ECLI:NL:CRVB:2023:2418

Centrale Raad van Beroep

Datum uitspraak
21 december 2023
Publicatiedatum
21 december 2023
Zaaknummer
22/1355 WIA
Instantie
Centrale Raad van Beroep
Type
Uitspraak
Procedures
  • Hoger beroep
Vindplaatsen
  • Rechtspraak.nl
AI samenvatting door LexboostAutomatisch gegenereerd

Proceskostenveroordeling na intrekking hoger beroep in sociale zekerheidszaak

In deze zaak heeft de Centrale Raad van Beroep op 21 december 2023 uitspraak gedaan in hoger beroep met zaaknummer 22/1355 WIA. De appellant, vertegenwoordigd door mr. N.A.C. Versteden, had hoger beroep ingesteld tegen een eerdere uitspraak van de rechtbank Zeeland-West-Brabant. Tijdens de procedure heeft de appellant het hoger beroep ingetrokken, omdat het bestuursorgaan, het Uitvoeringsinstituut werknemersverzekeringen (Uwv), tegemoet was gekomen aan zijn bezwaren. De appellant verzocht de Raad om het Uwv te veroordelen in de proceskosten.

» OPDRACHTEN
1) Schrijf uit de tekst over de Centrale Raad van Beroep letterlijk over van "In deze zaak" tot en met "in de proceskosten.".
2) Zet de tekst over de Centrale Raad van Beroep voort, te beginnen na de laatste zin.
De lijst die hierna komt, heb je niet nodig.

[Verzamelde gegevens]

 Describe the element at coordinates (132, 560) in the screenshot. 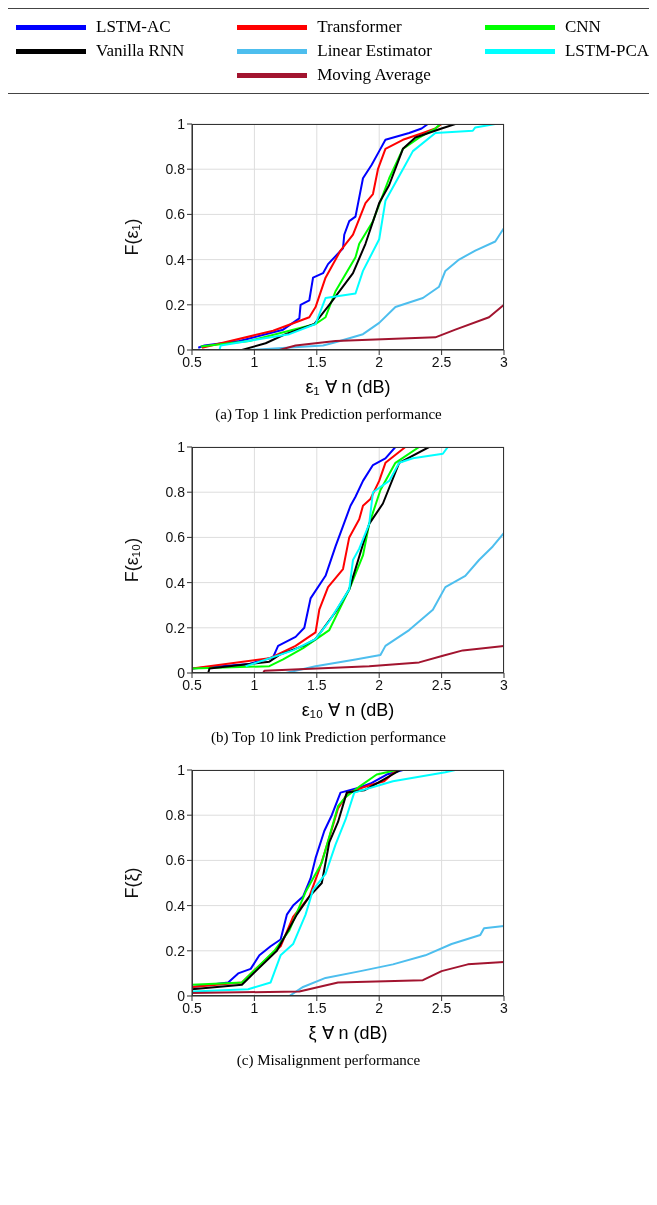

I see `y-axis-title: F(ε₁₀)` at that location.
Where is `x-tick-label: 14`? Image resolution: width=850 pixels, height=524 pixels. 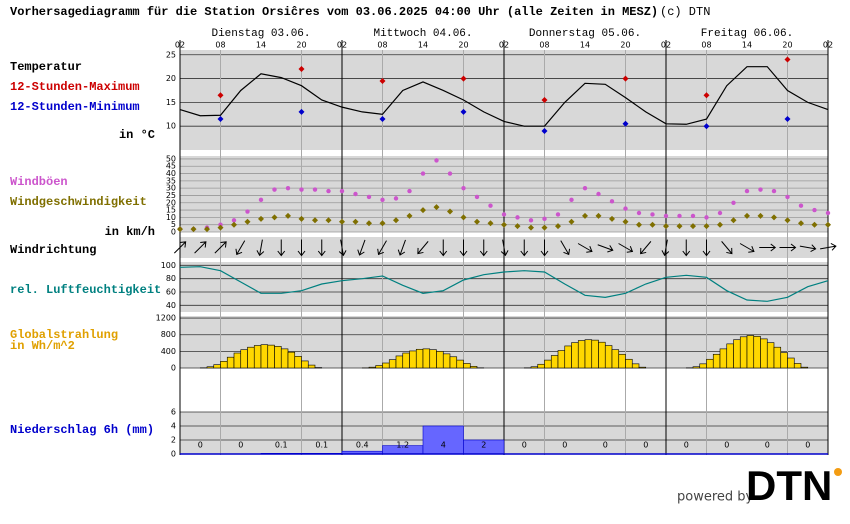 x-tick-label: 14 is located at coordinates (261, 46).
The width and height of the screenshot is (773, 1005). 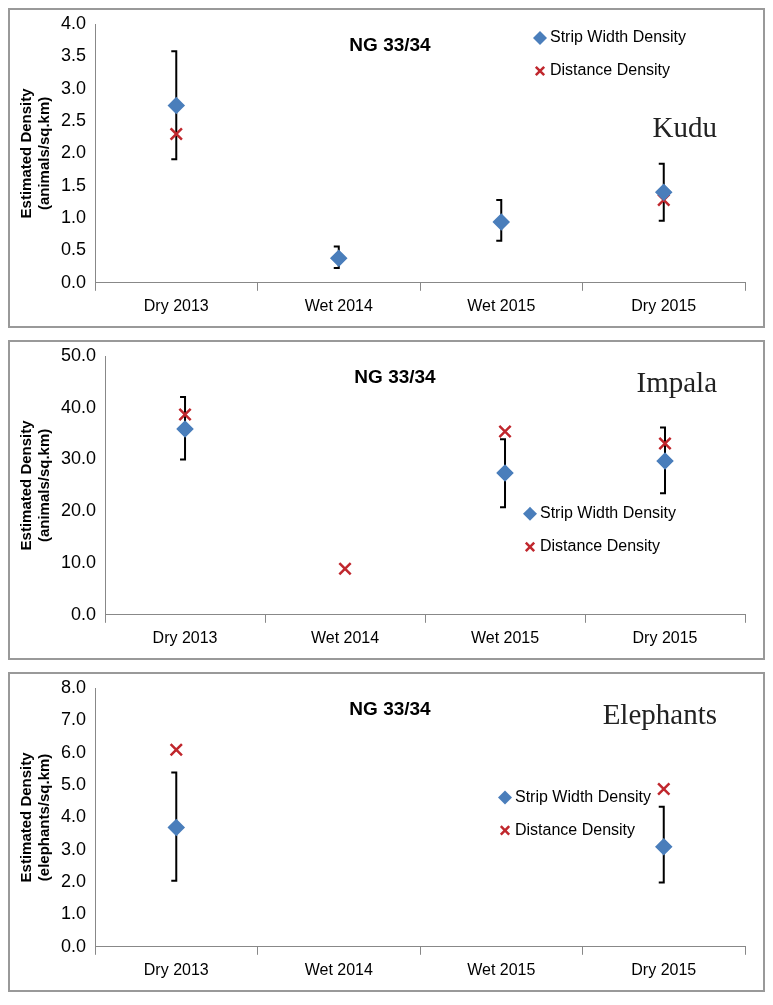 I want to click on y-tick-label: 6.0, so click(x=74, y=752).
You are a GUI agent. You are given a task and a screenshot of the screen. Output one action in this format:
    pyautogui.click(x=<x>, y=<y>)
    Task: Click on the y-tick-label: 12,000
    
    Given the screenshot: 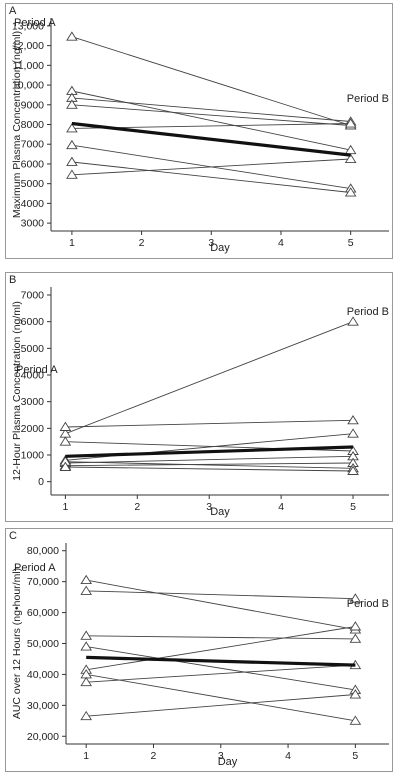 What is the action you would take?
    pyautogui.click(x=28, y=46)
    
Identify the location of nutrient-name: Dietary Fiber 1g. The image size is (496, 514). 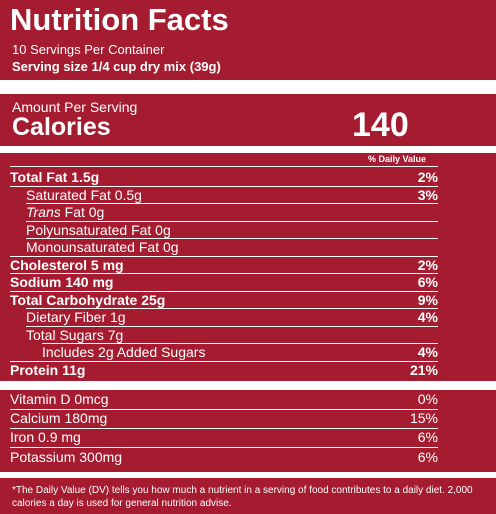
(76, 317).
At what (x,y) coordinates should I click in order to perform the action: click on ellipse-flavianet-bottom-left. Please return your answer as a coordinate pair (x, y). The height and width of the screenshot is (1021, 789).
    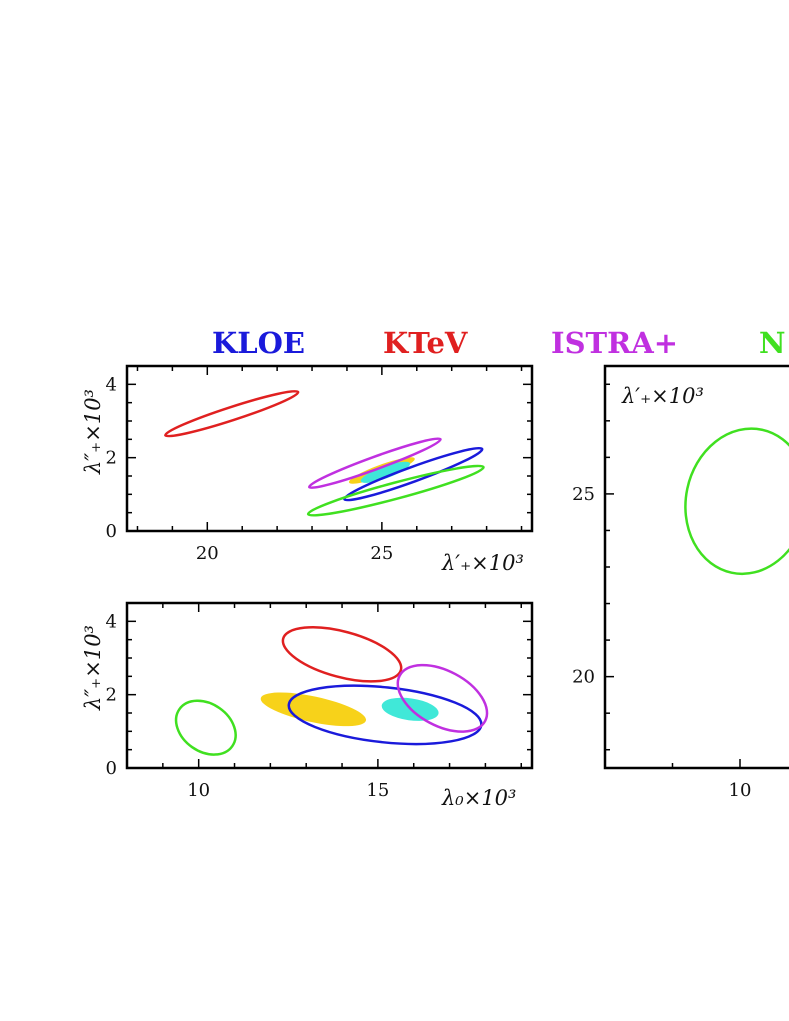
    Looking at the image, I should click on (314, 710).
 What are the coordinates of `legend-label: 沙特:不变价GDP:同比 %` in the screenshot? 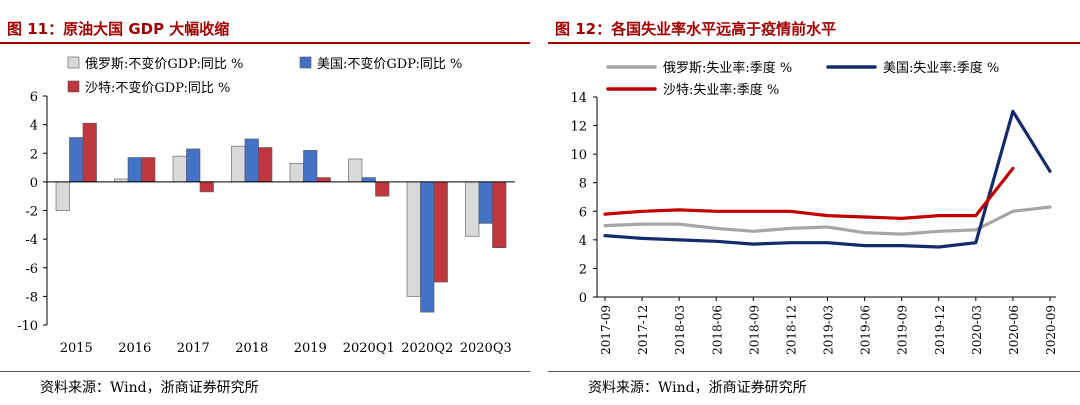 It's located at (158, 88).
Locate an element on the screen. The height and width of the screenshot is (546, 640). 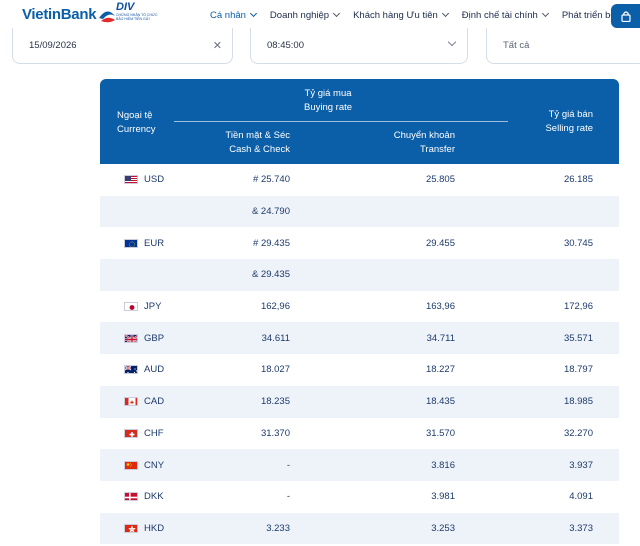
transfer-rate: 3.253 is located at coordinates (443, 528).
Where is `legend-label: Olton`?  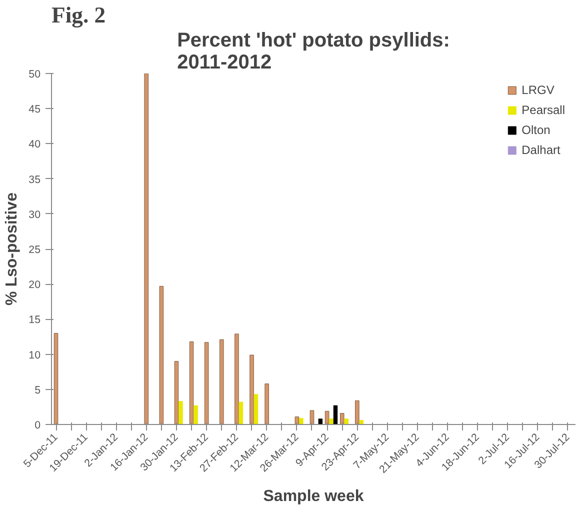 legend-label: Olton is located at coordinates (536, 130).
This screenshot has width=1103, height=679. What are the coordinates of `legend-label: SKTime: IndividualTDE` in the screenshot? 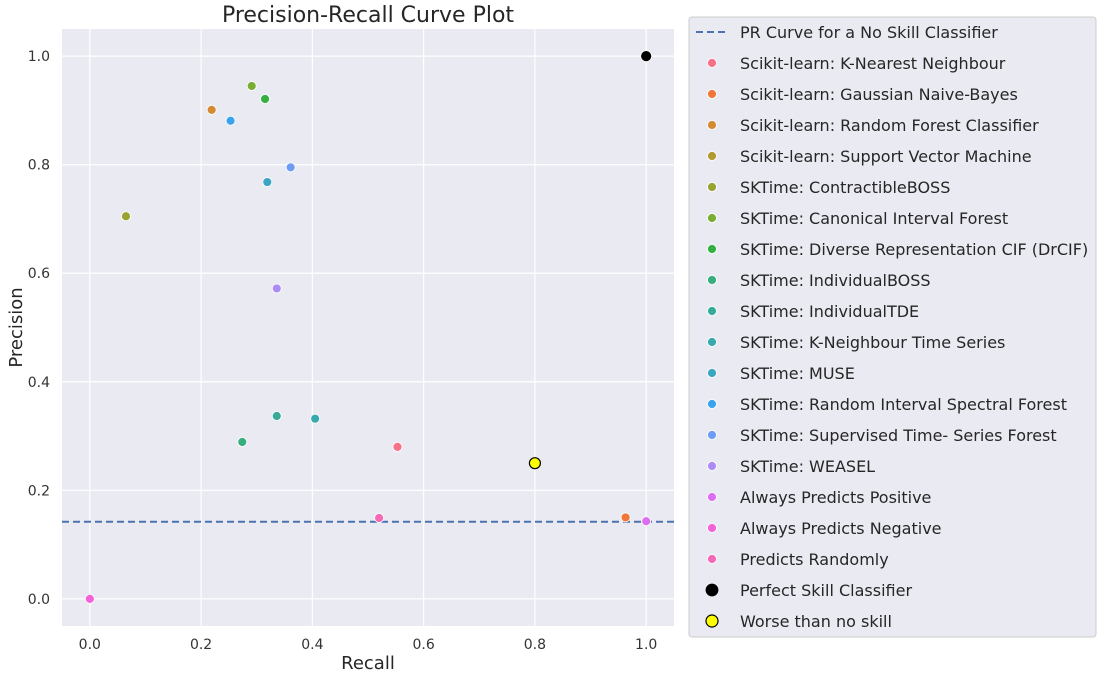 It's located at (830, 312).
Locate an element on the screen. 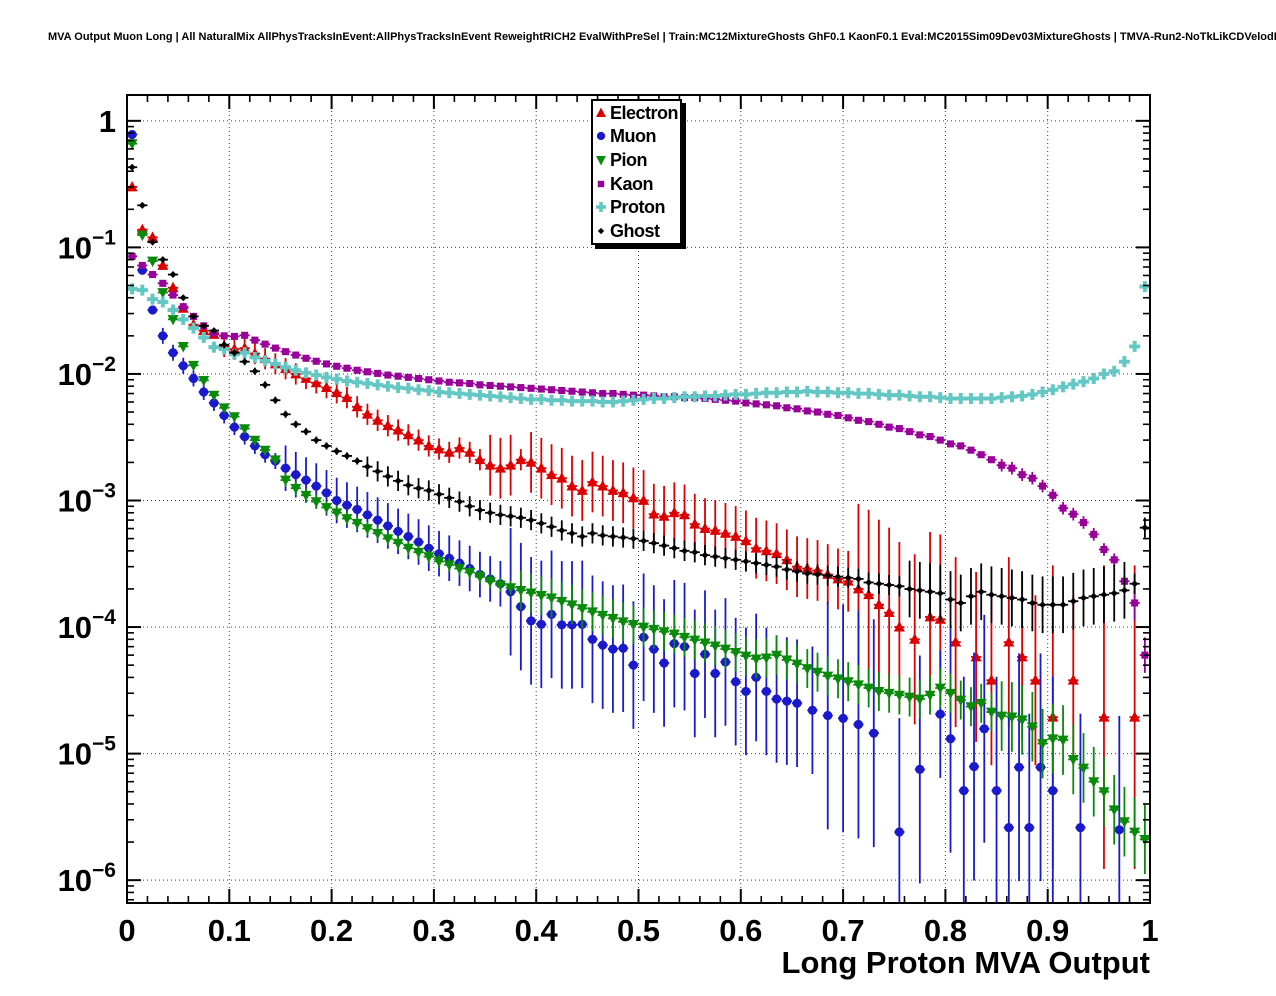 The width and height of the screenshot is (1276, 996). y-tick-label: 10−4 is located at coordinates (88, 626).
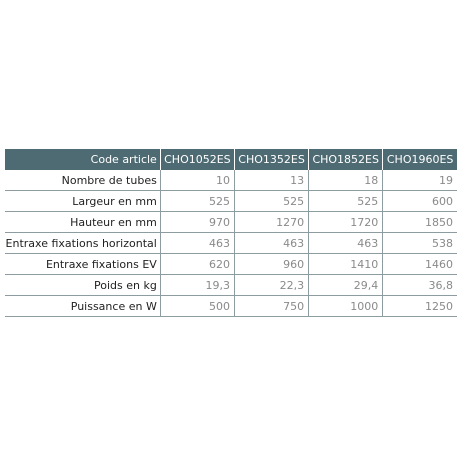 This screenshot has height=458, width=458. I want to click on table-cell: 1270, so click(272, 222).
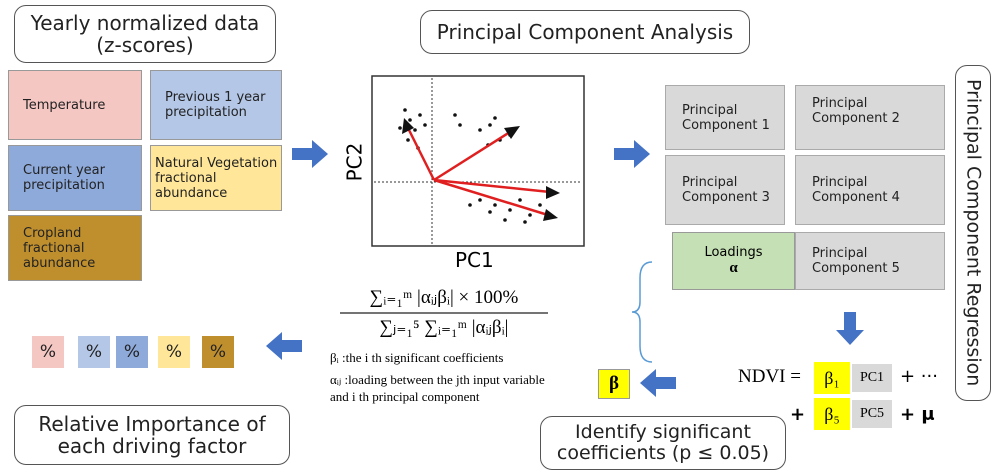  Describe the element at coordinates (216, 178) in the screenshot. I see `variable-box: Natural Vegetation fractional abundance` at that location.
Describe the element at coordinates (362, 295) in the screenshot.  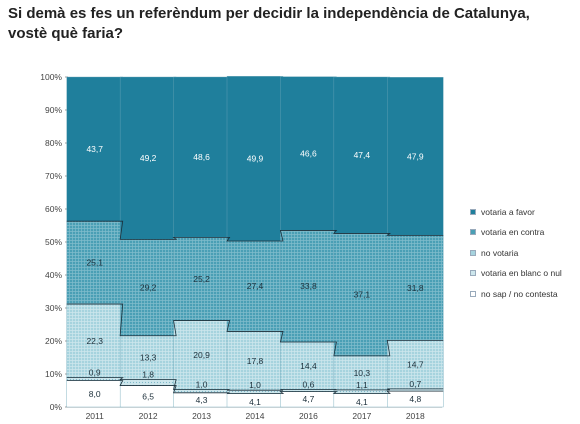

» ANTWOORDEN OP VOLGORDE
1)
In deze zaak heeft de Centrale Raad van Beroep op 21 december 2023 uitspraak gedaan in hoger beroep met zaaknummer 22/1355 WIA. De appellant, vertegenwoordigd door mr. N.A.C. Versteden, had hoger beroep ingesteld tegen een eerdere uitspraak van de rechtbank Zeeland-West-Brabant. Tijdens de procedure heeft de appellant het hoger beroep ingetrokken, omdat het bestuursorgaan, het Uitvoeringsinstituut werknemersverzekeringen (Uwv), tegemoet was gekomen aan zijn bezwaren. De appellant verzocht de Raad om het Uwv te veroordelen in de proceskosten.

2)
De Raad heeft vastgesteld dat, op basis van artikel 8:75a van de Algemene wet bestuursrecht (Awb), het bestuursorgaan kan worden veroordeeld tot vergoeding van de proceskosten indien het beroep is ingetrokken omdat het bestuursorgaan aan de indiener is tegemoetgekomen. De Raad heeft geoordeeld dat het Uwv de kosten die de appellant in verband met de behandeling van het beroep en het hoger beroep redelijkerwijs heeft moeten maken, moet vergoeden. De proceskosten zijn begroot op € 1.674,- voor de beroepsfase en € 837,- voor de hoger beroepsfase, wat resulteert in een totaalbedrag van € 2.511,-.

Daarnaast heeft de Raad het Uwv veroordeeld tot vergoeding van de wettelijke rente over de na te betalen uitkering en het griffierecht van in totaal € 185,- dat de appellant in beroep en hoger beroep heeft betaald. Deze uitspraak is gedaan door F.M. Rijnbeek, in tegenwoordigheid van M.D.F. de Moor als griffier, en is openbaar uitgesproken op dezelfde datum.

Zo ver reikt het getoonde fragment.